Difficile, che di tutto questo clamore potesse averne una lontana idea di Pietro Ferrero, tenero pasticcere di Alba che durante la seconda guerra mondiale aveva ideato il giandujot, un dolce da tagliare a fette in cui buona parte del cioccolato – razionato per motivi bellici – era sostituito da zucchero e nocciole delle Langhe. Malgrado la miseria, il dolce diventa un successo che nel 1951 si trasforma nella Supercrema, questa volta spalmabile e venduta in barattoli di grandi dimensioni. Per arrivare a quella che oggi conosciamo come Nutella bisogna aspettare il 1963, quando Michele Ferrero, figlio di Pietro, modifica la composizione della crema, adotta il nuovo nome mutuando il termine inglese Nut (nocciola) con l’aggiunta del suffisso ella per rendere la parola più pratica, simpatica e internazionale, ma soprattutto avvia la commercializzazione in tutta l’Europa. Arriva prima in Germania seguita pochi mesi dopo dalla Francia: da lì a coprire il mondo intero è un attimo.

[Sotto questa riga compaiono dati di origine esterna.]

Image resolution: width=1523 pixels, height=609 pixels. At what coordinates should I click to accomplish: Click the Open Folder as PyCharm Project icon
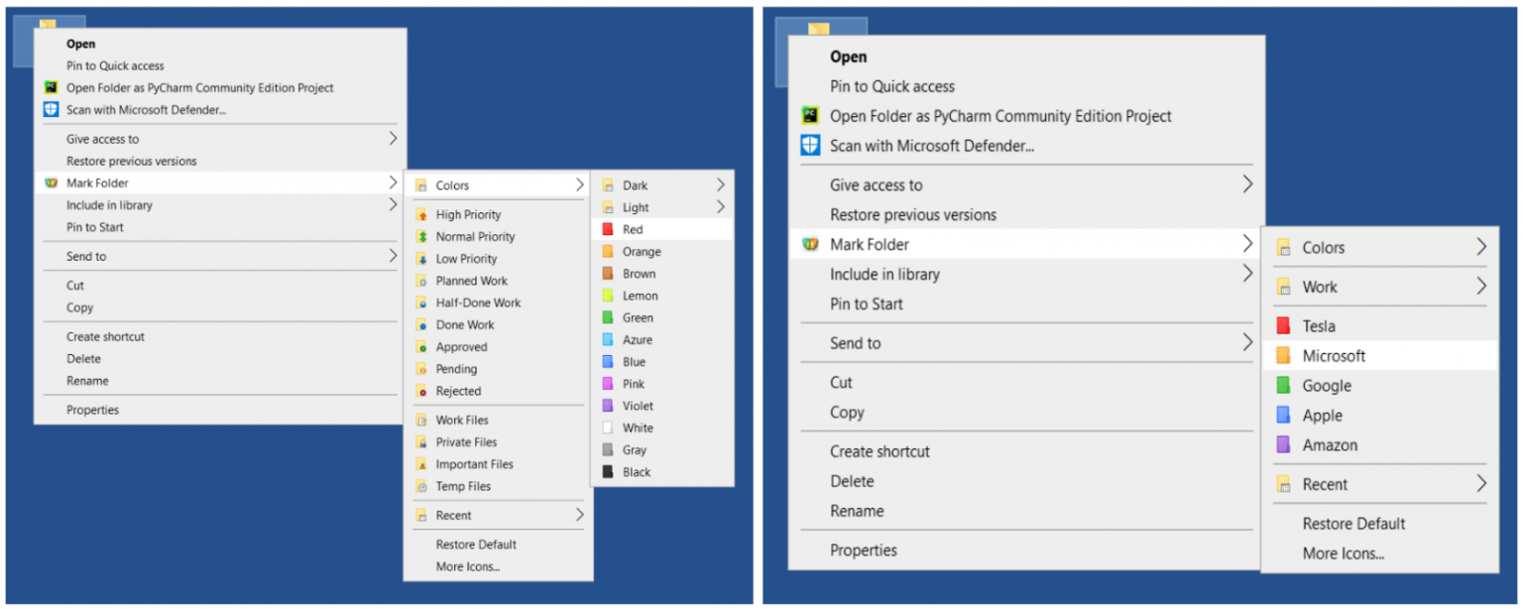pyautogui.click(x=53, y=87)
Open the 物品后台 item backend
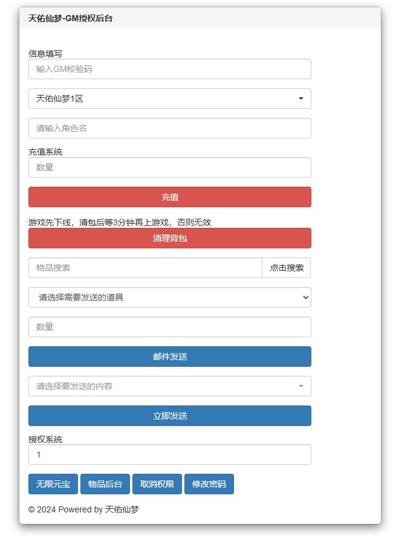The height and width of the screenshot is (536, 393). (105, 484)
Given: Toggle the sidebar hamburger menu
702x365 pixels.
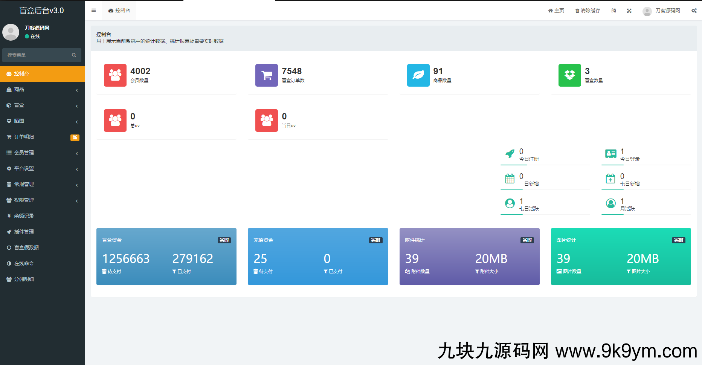Looking at the screenshot, I should click(93, 11).
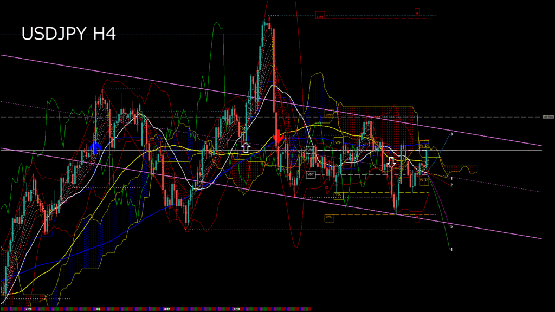Click the YDH level label
555x312 pixels.
coord(338,142)
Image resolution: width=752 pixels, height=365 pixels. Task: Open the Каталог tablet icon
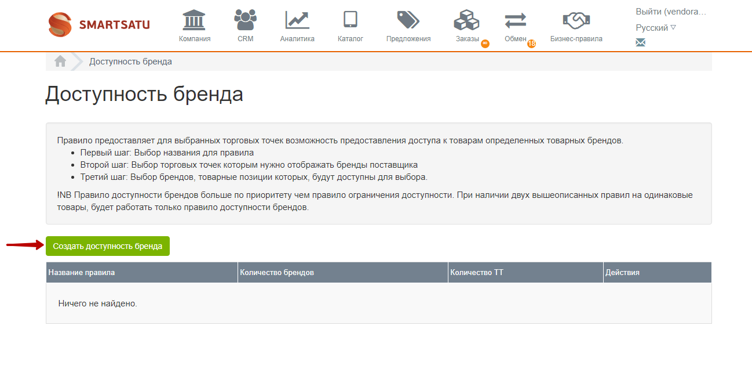coord(350,20)
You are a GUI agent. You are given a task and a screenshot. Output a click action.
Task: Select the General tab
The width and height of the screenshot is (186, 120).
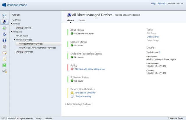tap(71, 21)
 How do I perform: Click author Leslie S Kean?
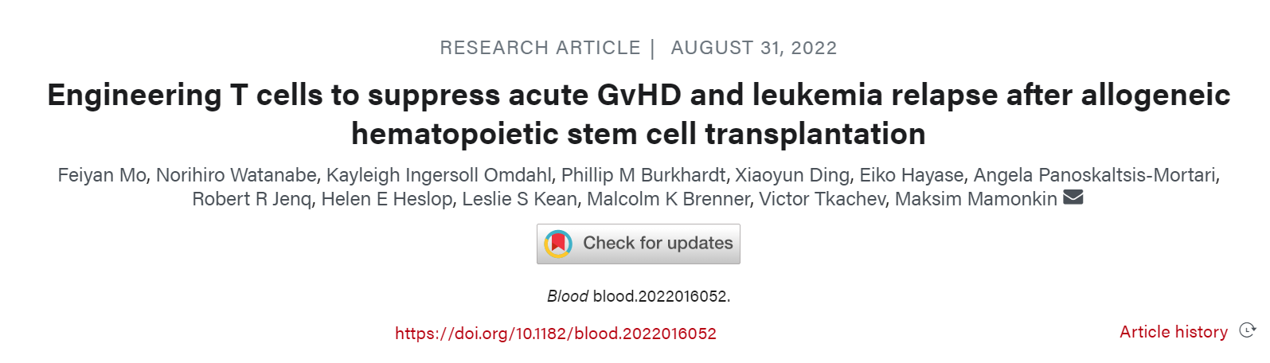pyautogui.click(x=519, y=199)
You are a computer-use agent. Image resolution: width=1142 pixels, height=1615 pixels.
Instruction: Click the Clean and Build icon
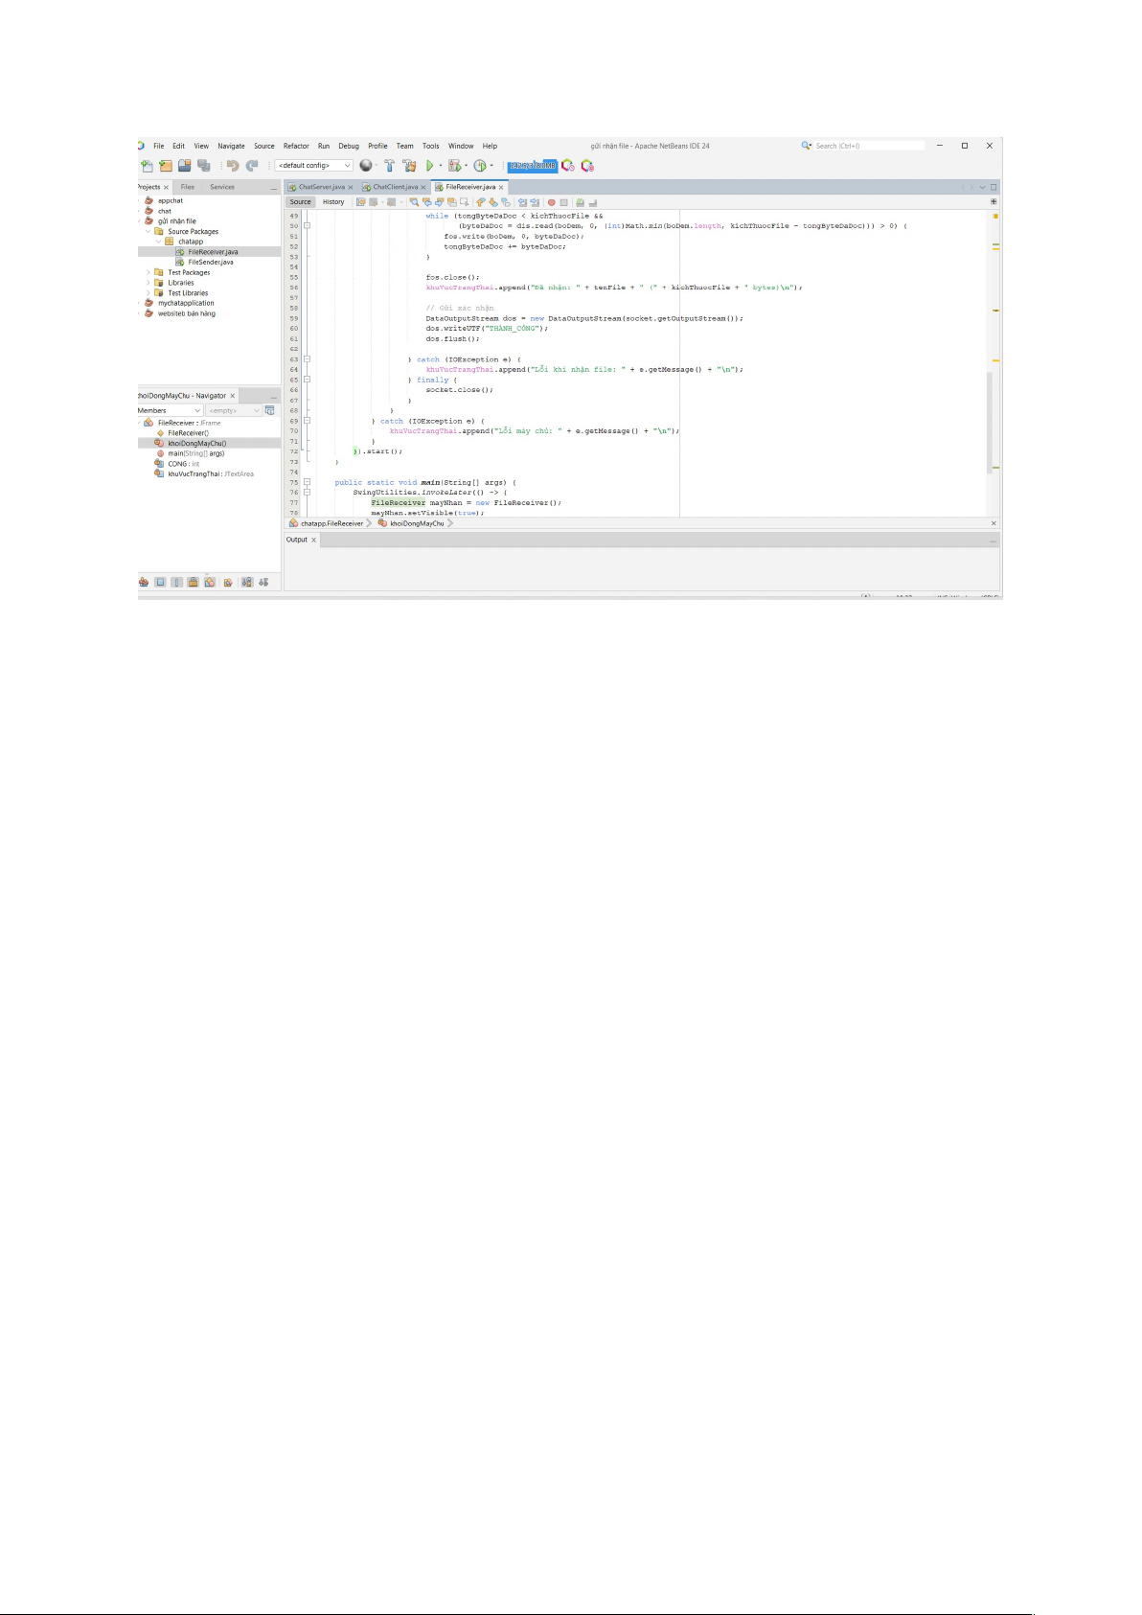[409, 166]
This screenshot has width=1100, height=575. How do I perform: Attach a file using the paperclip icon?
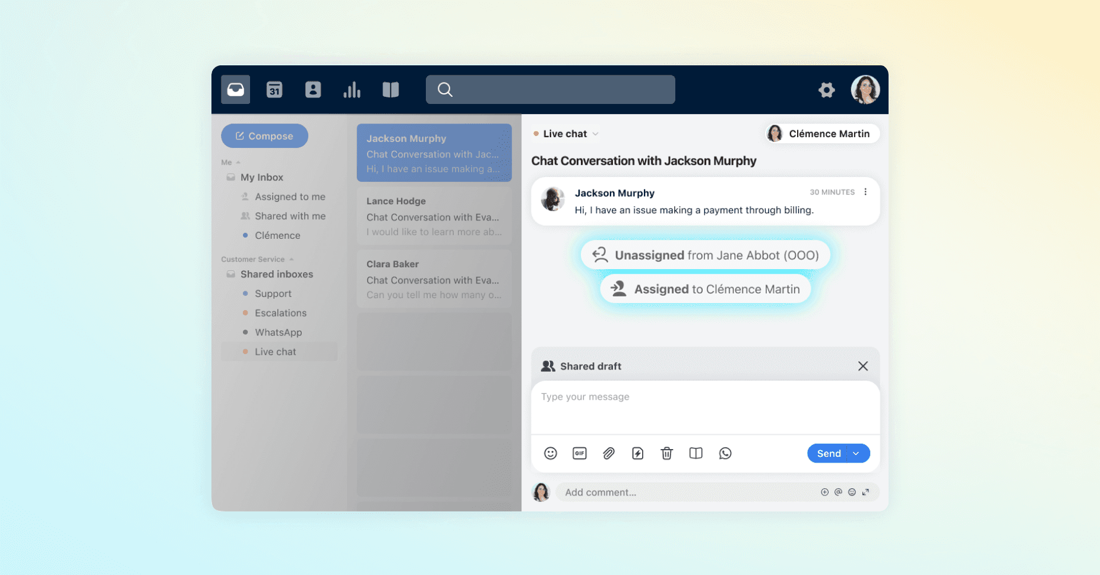click(x=608, y=453)
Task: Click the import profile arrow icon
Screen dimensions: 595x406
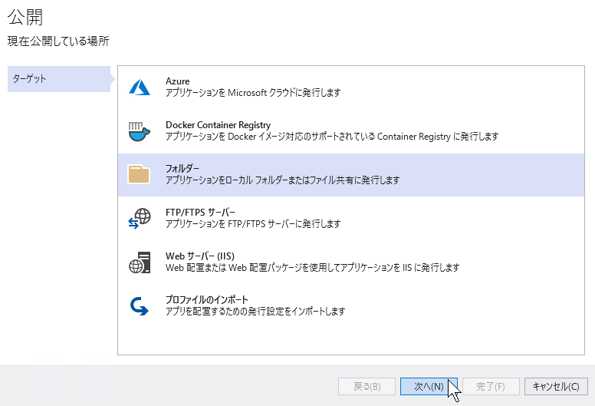Action: coord(140,306)
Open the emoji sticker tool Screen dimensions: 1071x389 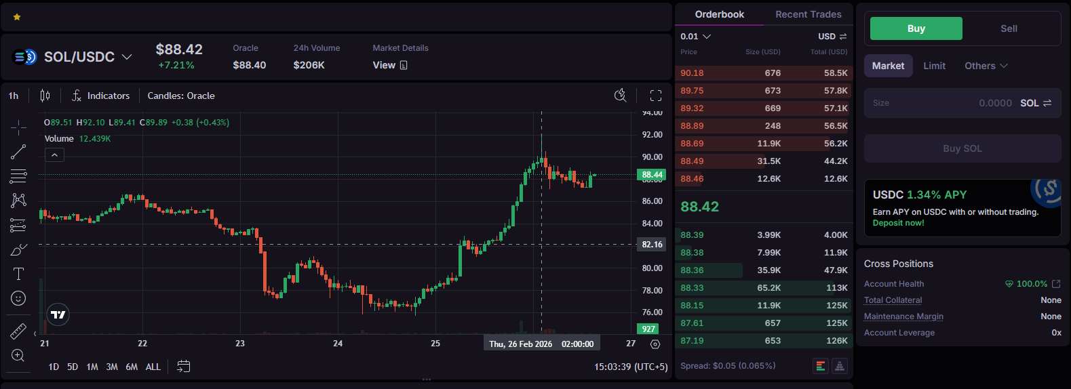click(18, 298)
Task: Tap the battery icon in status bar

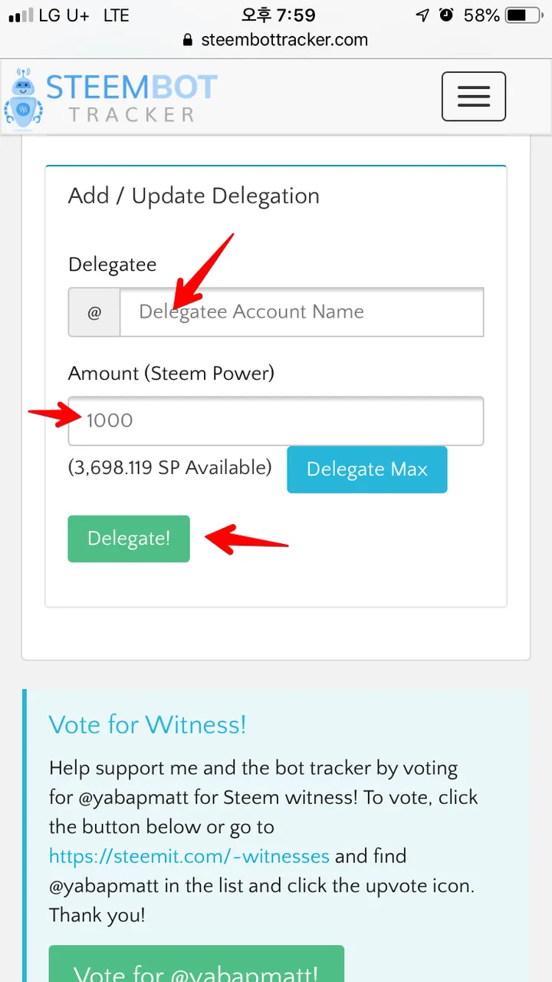Action: click(x=528, y=15)
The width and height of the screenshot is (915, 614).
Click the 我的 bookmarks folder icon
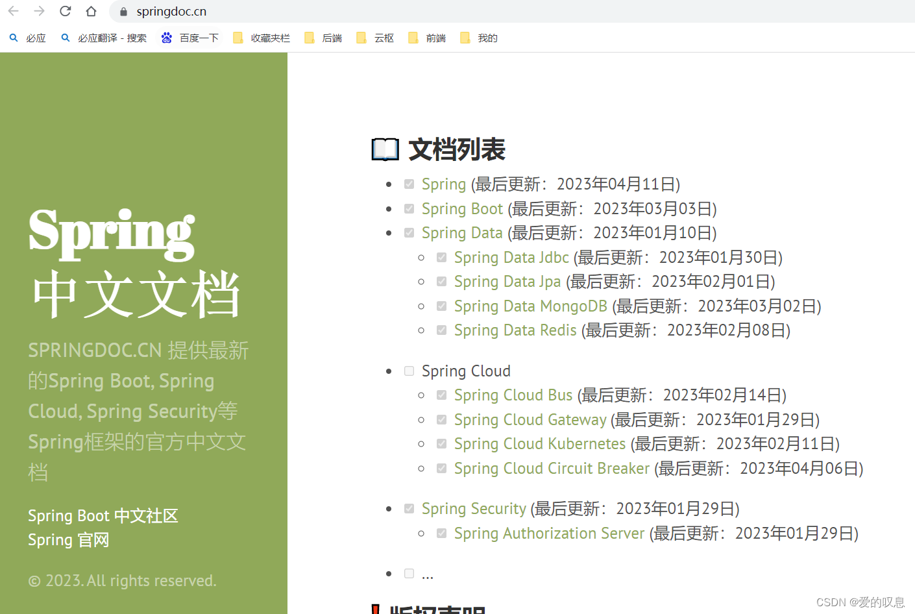[x=465, y=38]
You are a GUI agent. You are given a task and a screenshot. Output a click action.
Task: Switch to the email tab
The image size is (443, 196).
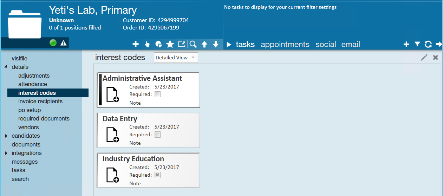point(351,44)
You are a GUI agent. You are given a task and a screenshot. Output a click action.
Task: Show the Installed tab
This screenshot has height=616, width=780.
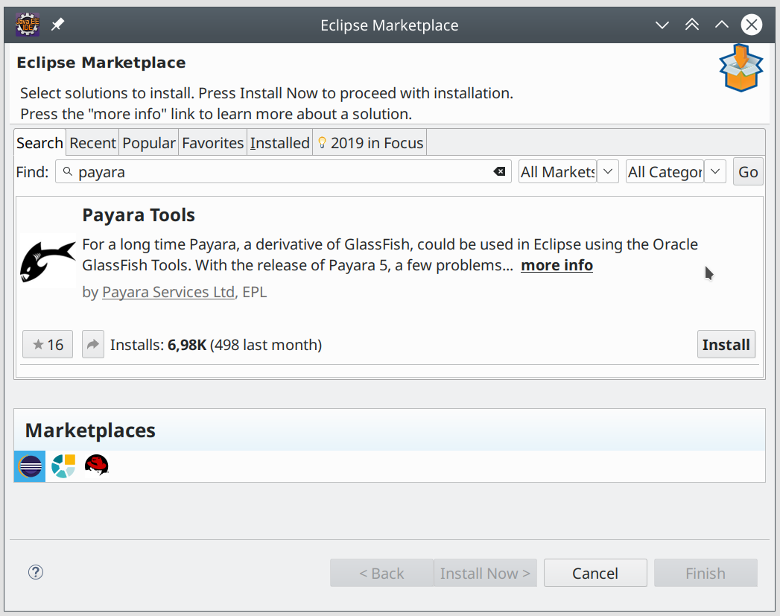coord(279,142)
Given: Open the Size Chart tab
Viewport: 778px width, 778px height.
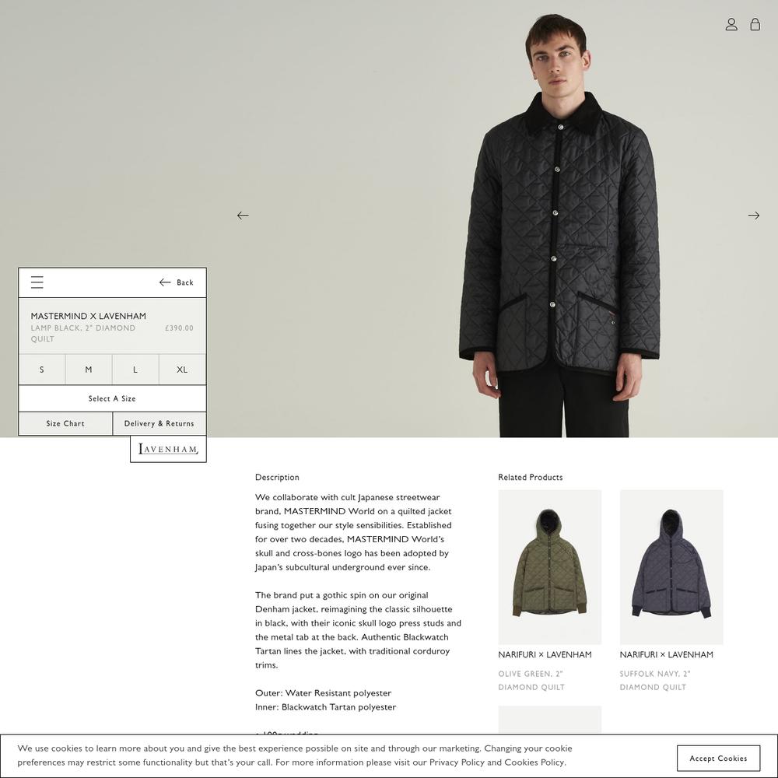Looking at the screenshot, I should [65, 424].
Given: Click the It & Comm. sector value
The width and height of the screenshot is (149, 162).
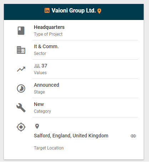Looking at the screenshot, I should [46, 46].
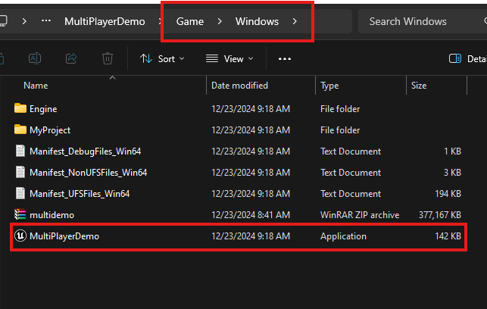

Oggi, la Nutella è diventato brand che trasuda Made in Italy, moltiplicato nei Nutella Cafè (a Chicago e New York) e nell’idea ancora in fase embrionale di Hotella Nutella, esperimento di albergo a tema nella Napa Valley californiana che per ora resta unico. Per celebrarne la giornata è sufficiente accodarsi ai milioni di persone che ogni anno, il 5 febbraio, postano foto, video, poesie, frasi e aforismi sui social e sulle pagine ufficiali dedicate al World Nutella Day. O forse è sufficiente aprire un barattolo, infilare due dita fino a toccare il fondo e capire perché – come recita una delle migliori frasi che circolano in rete – la data di scadenza su un barattolo di Nutella è del tutto inutile: basterebbe scrivere “tentate di farla arrivare a domani, se ci riuscite”.